:: Problem statement ::
Wherever a line of the data contains "thumbnail", copy that line.

:: Dataset entries ::
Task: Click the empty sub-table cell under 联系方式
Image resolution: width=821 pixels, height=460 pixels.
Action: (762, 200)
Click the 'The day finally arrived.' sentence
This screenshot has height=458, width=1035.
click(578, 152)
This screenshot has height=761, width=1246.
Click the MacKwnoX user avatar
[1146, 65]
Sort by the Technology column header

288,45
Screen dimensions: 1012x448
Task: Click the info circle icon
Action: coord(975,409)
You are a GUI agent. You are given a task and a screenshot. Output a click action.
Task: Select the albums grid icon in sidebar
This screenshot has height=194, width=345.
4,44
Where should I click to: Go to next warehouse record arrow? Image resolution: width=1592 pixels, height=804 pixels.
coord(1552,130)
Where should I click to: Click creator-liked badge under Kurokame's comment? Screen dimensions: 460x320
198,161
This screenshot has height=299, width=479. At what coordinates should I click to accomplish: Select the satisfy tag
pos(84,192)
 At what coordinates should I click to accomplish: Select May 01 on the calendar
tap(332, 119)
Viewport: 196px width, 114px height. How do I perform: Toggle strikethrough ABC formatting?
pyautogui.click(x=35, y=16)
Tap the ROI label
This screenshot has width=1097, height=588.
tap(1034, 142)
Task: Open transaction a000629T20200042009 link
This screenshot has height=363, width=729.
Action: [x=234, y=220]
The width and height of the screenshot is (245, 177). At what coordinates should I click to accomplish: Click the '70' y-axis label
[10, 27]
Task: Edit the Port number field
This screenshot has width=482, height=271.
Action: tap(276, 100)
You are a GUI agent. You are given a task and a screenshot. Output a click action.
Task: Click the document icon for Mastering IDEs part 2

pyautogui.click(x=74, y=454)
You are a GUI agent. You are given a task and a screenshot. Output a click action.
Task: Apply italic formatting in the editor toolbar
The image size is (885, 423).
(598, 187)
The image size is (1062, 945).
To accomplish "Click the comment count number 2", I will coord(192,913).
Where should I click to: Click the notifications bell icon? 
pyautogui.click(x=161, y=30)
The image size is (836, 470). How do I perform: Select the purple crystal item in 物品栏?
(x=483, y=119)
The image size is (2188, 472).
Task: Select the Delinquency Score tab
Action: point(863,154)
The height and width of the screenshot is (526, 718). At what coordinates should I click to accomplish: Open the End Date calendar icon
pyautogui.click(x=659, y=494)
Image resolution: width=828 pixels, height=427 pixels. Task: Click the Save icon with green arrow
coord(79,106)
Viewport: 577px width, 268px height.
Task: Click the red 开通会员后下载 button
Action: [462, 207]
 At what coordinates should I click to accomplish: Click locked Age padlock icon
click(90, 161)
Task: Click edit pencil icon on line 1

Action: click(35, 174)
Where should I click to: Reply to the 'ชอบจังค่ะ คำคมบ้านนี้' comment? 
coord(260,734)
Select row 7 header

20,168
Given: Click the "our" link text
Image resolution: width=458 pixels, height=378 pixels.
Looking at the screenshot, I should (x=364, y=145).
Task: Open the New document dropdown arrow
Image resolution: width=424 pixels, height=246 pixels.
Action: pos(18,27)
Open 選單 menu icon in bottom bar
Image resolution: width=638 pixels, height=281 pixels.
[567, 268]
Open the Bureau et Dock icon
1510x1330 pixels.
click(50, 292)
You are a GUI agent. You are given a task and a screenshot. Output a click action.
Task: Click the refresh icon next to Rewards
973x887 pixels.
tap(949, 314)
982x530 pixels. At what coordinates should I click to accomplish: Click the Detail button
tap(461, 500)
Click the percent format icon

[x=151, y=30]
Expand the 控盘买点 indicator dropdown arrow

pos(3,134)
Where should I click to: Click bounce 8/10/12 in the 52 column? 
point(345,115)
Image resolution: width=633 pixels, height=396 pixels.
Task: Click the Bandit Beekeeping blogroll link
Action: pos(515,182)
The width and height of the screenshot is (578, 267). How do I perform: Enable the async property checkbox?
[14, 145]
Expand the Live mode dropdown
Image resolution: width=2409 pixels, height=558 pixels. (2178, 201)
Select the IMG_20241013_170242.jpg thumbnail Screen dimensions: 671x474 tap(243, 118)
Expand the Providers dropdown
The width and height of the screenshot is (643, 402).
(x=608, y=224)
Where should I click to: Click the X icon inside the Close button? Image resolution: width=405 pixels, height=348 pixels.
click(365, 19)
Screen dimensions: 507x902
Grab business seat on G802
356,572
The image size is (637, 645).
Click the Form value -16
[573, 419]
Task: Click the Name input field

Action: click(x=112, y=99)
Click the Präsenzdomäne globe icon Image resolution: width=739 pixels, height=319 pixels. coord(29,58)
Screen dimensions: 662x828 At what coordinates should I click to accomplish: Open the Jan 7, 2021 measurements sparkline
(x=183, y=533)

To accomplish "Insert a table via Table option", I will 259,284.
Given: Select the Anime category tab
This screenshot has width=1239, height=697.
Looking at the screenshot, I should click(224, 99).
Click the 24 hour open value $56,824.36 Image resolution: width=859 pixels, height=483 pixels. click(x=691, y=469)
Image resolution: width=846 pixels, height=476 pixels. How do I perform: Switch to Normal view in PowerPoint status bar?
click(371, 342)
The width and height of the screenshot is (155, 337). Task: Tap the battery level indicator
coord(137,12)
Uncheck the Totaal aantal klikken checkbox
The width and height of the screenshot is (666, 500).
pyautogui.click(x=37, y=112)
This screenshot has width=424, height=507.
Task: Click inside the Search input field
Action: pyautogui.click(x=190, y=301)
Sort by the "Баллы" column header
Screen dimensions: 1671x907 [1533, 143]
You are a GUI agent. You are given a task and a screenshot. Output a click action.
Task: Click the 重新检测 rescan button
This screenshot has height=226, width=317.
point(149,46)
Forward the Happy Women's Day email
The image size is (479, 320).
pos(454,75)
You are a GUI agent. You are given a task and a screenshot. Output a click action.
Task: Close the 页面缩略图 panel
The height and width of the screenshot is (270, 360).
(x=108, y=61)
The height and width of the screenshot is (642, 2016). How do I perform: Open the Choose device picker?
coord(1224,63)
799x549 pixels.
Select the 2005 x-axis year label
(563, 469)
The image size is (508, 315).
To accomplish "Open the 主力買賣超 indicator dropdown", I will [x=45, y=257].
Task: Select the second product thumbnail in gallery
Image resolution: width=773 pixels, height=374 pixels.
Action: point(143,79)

:: Written reply ::
Select the IMG_20241013_170242.jpg thumbnail Screen dimensions: 671x474 tap(243, 118)
Task: Select the second product thumbnail in gallery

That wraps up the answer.